From: Linus Torvalds
Date: Sun Feb 05 2023 - 15:38:48 EST


On Sat, Feb 4, 2023 at 8:58 AM Joe Perches <joe@xxxxxxxxxxx> wrote:
>
> btw: it looks like 12 will still be sufficient for awhile yet

To be honest, that's actually closer to the 12-digit limit than I was expecting.

The git heuristics are pretty good, and it sounds like 13 hex digits
is already starting to happen, so maybe we should relax things.

That said, "up to 16" does sound questionable.
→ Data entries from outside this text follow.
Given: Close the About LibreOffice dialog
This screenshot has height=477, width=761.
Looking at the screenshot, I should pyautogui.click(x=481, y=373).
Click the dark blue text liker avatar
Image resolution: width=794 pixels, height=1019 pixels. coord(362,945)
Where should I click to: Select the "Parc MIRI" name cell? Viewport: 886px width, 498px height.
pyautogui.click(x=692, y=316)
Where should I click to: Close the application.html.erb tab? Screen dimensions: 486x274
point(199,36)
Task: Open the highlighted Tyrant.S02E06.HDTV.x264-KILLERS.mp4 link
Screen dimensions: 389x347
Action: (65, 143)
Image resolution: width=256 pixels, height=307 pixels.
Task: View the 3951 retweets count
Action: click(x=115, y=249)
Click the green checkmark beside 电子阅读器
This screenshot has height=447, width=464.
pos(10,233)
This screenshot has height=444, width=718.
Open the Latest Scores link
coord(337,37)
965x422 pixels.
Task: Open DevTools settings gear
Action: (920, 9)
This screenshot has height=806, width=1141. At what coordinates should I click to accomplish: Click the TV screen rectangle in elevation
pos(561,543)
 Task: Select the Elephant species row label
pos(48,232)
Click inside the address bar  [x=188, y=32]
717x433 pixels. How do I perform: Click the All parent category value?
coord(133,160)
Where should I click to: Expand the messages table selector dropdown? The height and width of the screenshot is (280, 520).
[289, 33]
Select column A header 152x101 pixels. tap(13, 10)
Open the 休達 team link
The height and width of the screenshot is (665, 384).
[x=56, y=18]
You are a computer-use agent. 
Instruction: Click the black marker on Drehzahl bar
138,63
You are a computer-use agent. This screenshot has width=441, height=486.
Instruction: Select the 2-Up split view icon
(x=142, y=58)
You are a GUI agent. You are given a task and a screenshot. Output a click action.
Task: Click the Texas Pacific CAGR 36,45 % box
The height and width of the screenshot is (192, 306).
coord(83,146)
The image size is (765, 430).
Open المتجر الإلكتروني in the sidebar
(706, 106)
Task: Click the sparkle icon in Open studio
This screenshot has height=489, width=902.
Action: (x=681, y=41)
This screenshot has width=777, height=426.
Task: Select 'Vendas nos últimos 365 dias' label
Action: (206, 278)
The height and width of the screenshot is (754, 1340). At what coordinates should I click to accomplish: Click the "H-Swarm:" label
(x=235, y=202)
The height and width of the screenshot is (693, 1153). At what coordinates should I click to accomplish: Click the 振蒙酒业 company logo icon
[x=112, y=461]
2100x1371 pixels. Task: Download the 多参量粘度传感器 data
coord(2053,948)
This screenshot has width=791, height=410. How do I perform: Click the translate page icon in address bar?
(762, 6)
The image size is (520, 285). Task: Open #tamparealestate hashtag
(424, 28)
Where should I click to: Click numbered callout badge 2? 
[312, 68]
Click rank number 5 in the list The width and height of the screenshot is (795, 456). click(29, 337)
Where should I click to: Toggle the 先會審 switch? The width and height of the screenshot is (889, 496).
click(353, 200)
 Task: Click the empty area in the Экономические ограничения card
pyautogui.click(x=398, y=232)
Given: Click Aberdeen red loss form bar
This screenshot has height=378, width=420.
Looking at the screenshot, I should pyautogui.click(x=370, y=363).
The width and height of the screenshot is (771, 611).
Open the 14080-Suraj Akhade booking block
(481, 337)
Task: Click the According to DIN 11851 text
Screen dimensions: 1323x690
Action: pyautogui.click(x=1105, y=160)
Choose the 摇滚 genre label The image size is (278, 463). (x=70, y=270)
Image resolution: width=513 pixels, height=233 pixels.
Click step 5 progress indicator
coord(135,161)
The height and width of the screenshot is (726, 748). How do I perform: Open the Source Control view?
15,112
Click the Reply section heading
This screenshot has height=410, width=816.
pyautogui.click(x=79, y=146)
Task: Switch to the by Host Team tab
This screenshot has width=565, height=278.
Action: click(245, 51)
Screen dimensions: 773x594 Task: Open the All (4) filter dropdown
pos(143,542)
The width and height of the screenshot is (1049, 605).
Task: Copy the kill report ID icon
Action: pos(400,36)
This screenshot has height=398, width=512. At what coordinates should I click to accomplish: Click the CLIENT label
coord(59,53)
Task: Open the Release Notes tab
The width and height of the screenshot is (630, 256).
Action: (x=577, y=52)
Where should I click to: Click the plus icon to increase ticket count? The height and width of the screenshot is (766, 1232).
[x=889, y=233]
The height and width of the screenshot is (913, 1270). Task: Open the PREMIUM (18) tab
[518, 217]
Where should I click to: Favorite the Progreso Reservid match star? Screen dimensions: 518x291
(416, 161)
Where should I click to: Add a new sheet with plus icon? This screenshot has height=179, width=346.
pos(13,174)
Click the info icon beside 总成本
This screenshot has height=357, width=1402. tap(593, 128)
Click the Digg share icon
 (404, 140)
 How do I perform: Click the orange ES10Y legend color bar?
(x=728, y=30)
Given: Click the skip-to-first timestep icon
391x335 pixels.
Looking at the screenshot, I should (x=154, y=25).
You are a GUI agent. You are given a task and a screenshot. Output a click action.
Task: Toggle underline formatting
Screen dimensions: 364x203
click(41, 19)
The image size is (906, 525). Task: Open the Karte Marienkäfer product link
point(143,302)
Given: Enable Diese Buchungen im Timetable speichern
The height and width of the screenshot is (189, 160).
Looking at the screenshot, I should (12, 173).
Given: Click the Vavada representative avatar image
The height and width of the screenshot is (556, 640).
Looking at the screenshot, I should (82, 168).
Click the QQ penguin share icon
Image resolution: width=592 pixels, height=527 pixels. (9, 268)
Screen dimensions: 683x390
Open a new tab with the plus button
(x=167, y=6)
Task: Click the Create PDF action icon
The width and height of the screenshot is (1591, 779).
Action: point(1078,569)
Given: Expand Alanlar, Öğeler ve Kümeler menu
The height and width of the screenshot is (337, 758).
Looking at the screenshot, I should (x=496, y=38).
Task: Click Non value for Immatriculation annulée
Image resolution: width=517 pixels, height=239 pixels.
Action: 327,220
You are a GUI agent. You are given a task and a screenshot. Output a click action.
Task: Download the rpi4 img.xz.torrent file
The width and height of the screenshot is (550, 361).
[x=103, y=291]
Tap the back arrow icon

We're talking exponential growth by number of digits, so saying "let's
go from 12 to 16" is a *huge* jump. And I'd like to keep people doing
fewer digits just because these things get used in free-flowing prose,
and we have the whole line wrapping issue and things just get uglier
at some point.

So we're closing in on two decades of git use, and we are not that far
from having 10 million objects in our git database (for the base
tree). Sure, that's a lot of objects, but to a close approximation
the object count grows _largely_ linearly with time.

Considering that git is actually pretty good at handling the ambiguous
case anyway, I'd say go up at *most* to 14 digits.

I just checked my current tip-of-tree, and I needed to go down to
*five* digits to have git start complaining about ambiguous object
names:

[torvalds@ryzen linux]$ git show c608f
error: short object ID c608f is ambiguous
hint: The candidates are:
hint: c608f6b58f30 commit 2023-02-05 - Merge tag 'usb-6.2-rc7' of
git://git.kernel.org/pub/scm/linux/kernel/git/gregkh/usb
hint: c608f14fb0ee tree
hint: c608fccf692f tree
hint: c608f76e5753 blob
hint: c608fa168fe6 blob
hint: c608fd96771c blob

and maybe that was pure luck, but looking at your stats it does look
like "6 digits is still unique for most objects", I really think that
we're better off with shorter and visually easier numbers than going
overboard.

Note above how even with just 5 digits, it's still unique in actual
commits, so from a *practical* standpoint even five digits are fine
(because normal human communication doesn't talk about the blob or
tree commits).

If this was some case of "when you hit the limit, things break
horribly badly", that would be one thing. But that not even being true
means that things like line wrapping and just visuals matter.

So I think 12 digits likely still work just fine for another decade or
two, but yes, we're at the point where we might want to start thinking
about 13 or 14.

Linus